The Index grouped Guyana among economically “re-pressed” nations, and ranked it below Haiti at 27 of the 29 countries surveyed in the South and Central America/Caribbean region Only Cuba and Venezuela were ranked lower in the region.

Jagdeo, however, laughed off the Heritage Foundation as a “conservative” body that promotes western interests. He accused the body of being susceptible to influence and said that if an American investor has experienced difficulties the country could be marked down.

The President also criticised researchers who compile various international indices for having “a serial way” of repeating their findings. “I plan to bring quite a few people who do these indices… so that we could then go through what is fact and fiction,” Jagdeo said. He noted that most of the information used to compile the findings is anecdotal since no one from the Heritage Foundation has visited Guyana. Further, he pointed out that two of contributors to the Index are accountant Christopher Ram and someone from the Ram and McRae accounting firm and he questioned why no one from any other accounting firm was consulted.

Jagdeo also said that unlike many countries in the region, Guyana does not have foreign exchange controls, restrictions on foreign investment in any sectors,  restrictions on repatriation of capital or an alien’s land holding act to prevent foreign nationals from holding land.

According to the Index, Guyanese face substantial constraints on their overall economic freedom. It said property rights are protected only erratically under the weak rule of law and that corruption is a problem in all areas of government. It identified the biggest barrier to development as Guyana’s oversized government, noting that expenditures exceed half of GDP. It added that significant restrictions on foreign investment have been addressed only marginally, and these restrictions, combined with an inefficient bureaucracy, substantially limit investment and business freedom.
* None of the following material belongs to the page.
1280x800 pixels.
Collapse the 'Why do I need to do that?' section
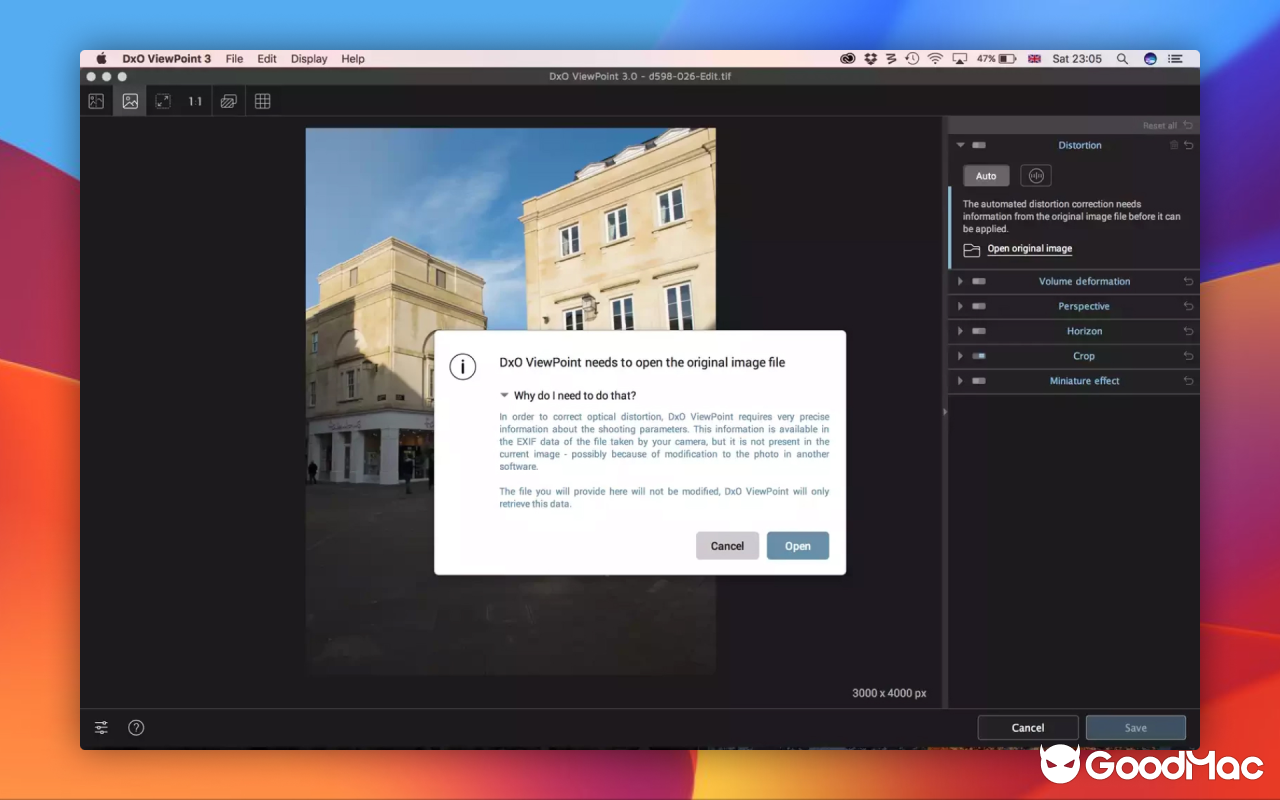coord(505,396)
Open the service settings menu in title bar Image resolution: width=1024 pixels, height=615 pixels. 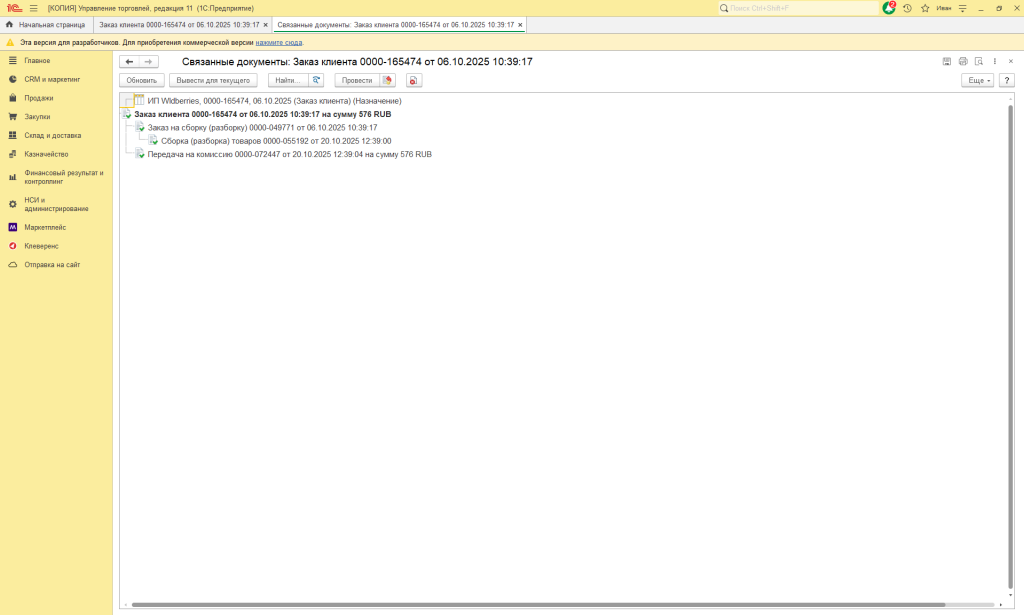962,8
Scores are computed based on 10 broad factors of economic freedom, using statistics from organizations like the World Bank, the IMF and the Economist Intelligence Unit. Equal weighting is given to Business Freedom, Trade Freedom, Monetary Freedom, the Freedom from Government, Fiscal Freedom, Property Rights, Investment Freedom, Financial Freedom, Freedom from Corruption and Labour Freedom.  Each indicator is graded on a scale of zero to one hundred, with the latter representing the maximum freedom. A country’s overall score is based on an average derived from the total score.